Lost money, lost trust

For Spikes, the purchase gives him a do-over on a business idea that made him a rising star in the city’s tech scene .

A former film industry executive, he co-founded MoviePass in 2011, with Hamet Watt, as a service that let subscribers pay $30 to $40 each month for unlimited access to cinema tickets.

MoviePass experienced a spike in users in 2017 , shortly after Helios & Matheson Analytics bought a controlling stake and lowered the monthly rate to $10. Spikes was pushed out in 2018 after he objected to the price reduction.

“There were big differences in belief for the way the company should move forward and how to take it to the next level,” Spikes said during his speech Thursday.

“And we all know what happened after that,” he added, cutting to a photo slide showing an image of the Hindenburg.

The price cut brought millions of new customers but proved wildly unsustainable. MoviePass was hemorrhaging money by the time it shut down in 2019 and filed for bankruptcy in January 2020.

“A lot of people lost money, lost trust, were hurt and disappointed,” Spikes said. “I was one of those people who was disappointed and hurt.”

Spikes, who is Black, also pointed to the fact that a majority of venture capital goes to founders who are white and male. “We couldn’t keep the engine going and other people just had access to capital like it’s nothing,” Spikes said.

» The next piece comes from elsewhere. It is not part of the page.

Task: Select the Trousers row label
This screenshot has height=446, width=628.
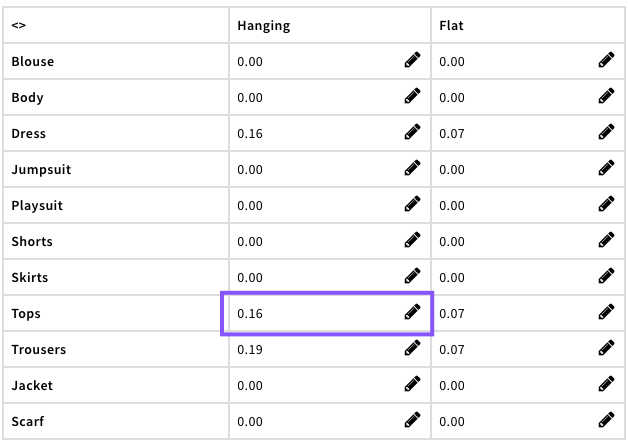Action: point(38,350)
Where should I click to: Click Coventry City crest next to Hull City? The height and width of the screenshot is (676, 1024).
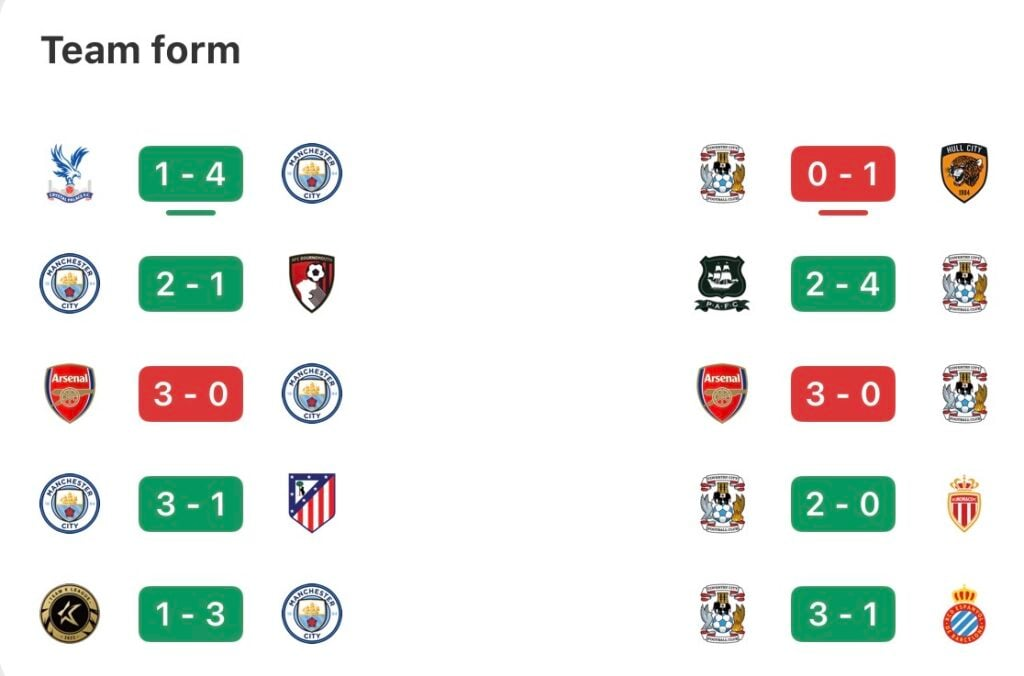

Part of the vision for MoviePass 2.0 involves allowing users to invest directly in the company, though he did not detail the exact mechanism for doing so.

Spikes other startup, PreShow Interactive , raised a $3 million funding round in April 2021, led by Harlem Capital . PreShow is still in beta testing mode, according to its website, but it appears that its watch-ads-for-virtual-bucks model will be incorporated into MoviePass.

Challenging market

This is still not an easy time to be in the movie-theater business. Box office revenue in 2021 was 60% behind 2019 . Nobody outside of Spider-Man has found a way to bring people back to theaters. AMC’s subscriber program, called A-List, had recovered only about two-thirds of its 900,000 members as of November when the company last reported earnings.

“The virus continues to be with us,” said AMC CEO Adam Aron, two weeks before researchers traced the first case of the omicron variant.

But Spikes is betting that MoviePass can help. He pointed to data that MoviePass, in 2018, boosted box office sales by 4%. It was especially effective, he said, at driving people to arthouse theaters and mid-budget films—the type that have been particularly crushed by the pandemic.

He hopes MoviePass can soon capture a third of all movie sales.

“Our moonshot is to get to 30% by 2030,” Spike said.